A screen buffer does not contain any vertices, but only pixels. So we only have a pixel shader this time, and also the variables to use are greatly restricted. Here's a basic postprocessing shader that creates an 'emboss' effect:
// Tweakables:
float fContrast = 1.5;
//Application fed data:
float4 vecViewPort;
texture TargetMap;
sampler TargetSampler = sampler_state { texture = <TargetMap>; };
// Pixel Shader:
float4 postprocessing_emboss( float2 Tex : TEXCOORD0 ) : COLOR0
{
float4 Color = float4(0.5, 0.5, 0.5, 1.0); // medium grey
if (Tex.y < 0.5) { // postprocess only the lower half of the image
Color = tex2D( TargetSampler, Tex.xy);
} else {
Color -= tex2D( TargetSampler, Tex.xy-vecViewPort.zw)*fContrast;
Color += tex2D( TargetSampler, Tex.xy+vecViewPort.zw)*fContrast;
Color.rgb = (Color.r+Color.g+Color.b)*0.33; // make monochrome
}
return Color;
}
technique Emboss
{
pass p1
{
Lighting = False;
PixelShader = compile ps_2_0 postprocessing_emboss();
}
}
Rather than an entity skin, we're now using the TargetMap for our texture sampler. TargetMap is set by the engine to the last render target - the buffer the scene was rendered into. This buffer looks like a normal texture to our shader.

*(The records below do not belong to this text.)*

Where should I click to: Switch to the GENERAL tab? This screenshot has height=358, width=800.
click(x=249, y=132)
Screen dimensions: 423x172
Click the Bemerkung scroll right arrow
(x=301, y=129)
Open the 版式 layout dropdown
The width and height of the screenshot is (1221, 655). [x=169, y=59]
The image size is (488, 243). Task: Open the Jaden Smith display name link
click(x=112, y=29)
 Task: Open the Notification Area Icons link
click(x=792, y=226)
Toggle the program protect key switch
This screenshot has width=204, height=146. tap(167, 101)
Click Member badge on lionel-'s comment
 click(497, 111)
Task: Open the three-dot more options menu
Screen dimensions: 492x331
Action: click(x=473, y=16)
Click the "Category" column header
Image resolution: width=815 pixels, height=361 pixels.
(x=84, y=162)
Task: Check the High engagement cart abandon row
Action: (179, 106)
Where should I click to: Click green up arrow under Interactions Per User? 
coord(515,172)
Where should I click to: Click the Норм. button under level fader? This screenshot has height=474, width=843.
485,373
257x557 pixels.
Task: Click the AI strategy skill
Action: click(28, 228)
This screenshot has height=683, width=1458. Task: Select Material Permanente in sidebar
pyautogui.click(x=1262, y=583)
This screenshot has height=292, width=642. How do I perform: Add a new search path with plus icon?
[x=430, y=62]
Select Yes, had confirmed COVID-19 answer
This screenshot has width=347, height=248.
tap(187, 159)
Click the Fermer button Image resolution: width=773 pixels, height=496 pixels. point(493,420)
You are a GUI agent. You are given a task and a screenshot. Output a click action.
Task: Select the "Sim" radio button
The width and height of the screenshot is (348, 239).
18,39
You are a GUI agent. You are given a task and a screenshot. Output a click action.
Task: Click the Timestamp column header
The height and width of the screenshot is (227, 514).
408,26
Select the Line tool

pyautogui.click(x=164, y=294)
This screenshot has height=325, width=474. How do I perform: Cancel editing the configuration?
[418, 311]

The only parameters to the pixel shader are the texture coordinates that run from 0 to 1 from the upper left corner of the screen to the lower right one. What we want to do is an emboss effect that lets the screen content look like 'embossed' into the window.
float4 postprocessing_emboss( float2 Tex : TEXCOORD0 ) : COLOR0
{
float4 Color = float4(0.5, 0.5, 0.5, 1.0); // medium grey
if (Tex.y < 0.5) { // postprocess only the lower half of the image
Color = tex2D( TargetSampler, Tex.xy);
} else {
Color -= tex2D( TargetSampler, Tex.xy-vecViewPort.zw)*fContrast;
Color += tex2D( TargetSampler, Tex.xy+vecViewPort.zw)*fContrast;
Color.rgb = (Color.r+Color.g+Color.b)*0.33; // make it monochrome
}
return Color;
}
First we determine trough the Tex.y coordinate value whether we're rendering the upper or lower half of the image. In the upper half we're just rendering the texture. In the lower half we apply our emboss effect. We begin with a medium grey pixel and then add the difference between its upper left neighbor pixel and its lower right neighbor pixel. If the pixel value increases, the emboss pixel gets brighter; if it decreases the emboss pixel gets darker. For determining the neighbor pixels, we add or subtract one pixel width to the Tex.x and Tex.y coordinates. The horizontal and vertical pixel width of the render target is contained in the vecViewPort.z and vecViewPort.w values.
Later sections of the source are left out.